Talk:Interval exchange transformation

Page contents not supported in other languages.
From Wikipedia, the free encyclopedia

Sources:[edit]

Cornfeld Fomin and Sinai's book gives a general construction of IET with n ergodic measures (I think there construction requires 2n+1 intervals.) Michael Keane's Non-ergodic interval exchange transformations, gives a non-uniquelly ergodic minimal 4 IET. (Keynes and Newton gave a non-uniquelly ergodic 5 IET based on an older example of W. Veech) Veech's proof that a.e. IET w/ irreducible permutation is uniquelly ergodic is in The Metric Theory of interval exchange transformations Masur's is in Interval exchange transformations and measured foliation.

Veech proof (1982) also works also for measured foliations as ergodicity is invariant under time change. Odiralgnirt

The bound for ergodic measure of an n interval IET is in Cornfeld Fomin and Sinai. For minimal IET's [n/2] is a bound as shown by Veech in Interval exchange transformations. Anatole Katok I think also have showed this.

The actual bound for interval exchanges is g where g is the genus of the associated measured foliation or translation surfaces. The original proof is by Katok ("Invariant measures of flows on orientable surfaces", Akad. Nauk SSSR 211, 1973) Odiralgnirt

Problems with visualization of the odometer[edit]

The section Odometers defines the odometer mapping on the Cantor space viewed as {0,1}. It also defines a mapping between this Cantor space and the unit interval [0,1]. And finally, the "visualization of the odometer" depicts a mapping from the unit interval to itself.

But this section never actually states how these three things are connected with each other. Although I have a guess, it would be good if someone knowledgeable on this subject filled in this missing information.

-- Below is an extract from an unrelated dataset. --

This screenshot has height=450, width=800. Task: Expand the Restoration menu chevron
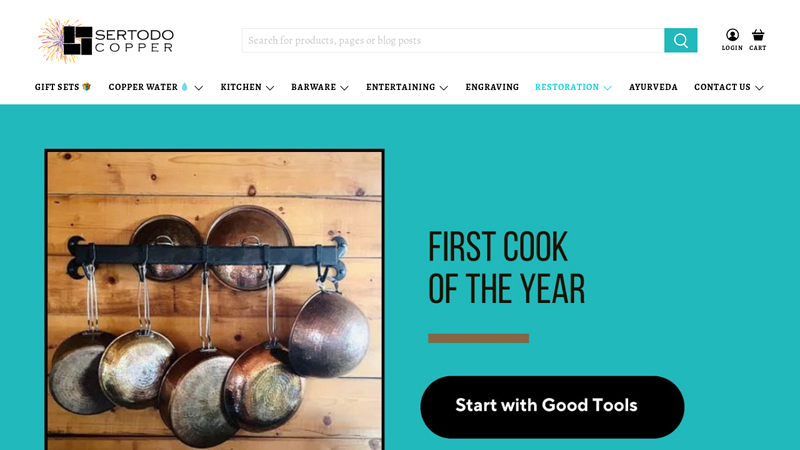(x=607, y=88)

Also, the illustrations visualizing the odometer have a problem: Because they are all drawn so as to have a continuous graph, they make it appear that the odometer is a continuous map on the unit interval. As such, it is very far from being a bijection.

But it is in fact a bijection (actually a homeomorphism) of the Cantor set to itself. So it would be much better if the illustrations depicted the odometer mapping as a bijection. In other words, without connecting parts of the graph that should not be connected to each other. 2601:200:C000:1A0:EC27:E3E5:4AD9:D440 (talk) 23:54, 10 August 2021 (UTC)[reply]

Bad writing[edit]

The first sentence in the section Properties is the following:

"Any interval exchange transformation is a bijection of to itself preserves the Lebesgue measure."

I hope someone knowledgeable about this subject can rewrite this so that it is readable. 2601:200:C000:1A0:BC00:5039:DB55:E9EC (talk) 21:55, 1 August 2022 (UTC)[reply]

Simplest fix seems to be to change "preserves" to "that preserves". —David Eppstein (talk) 22:40, 1 August 2022 (UTC)[reply]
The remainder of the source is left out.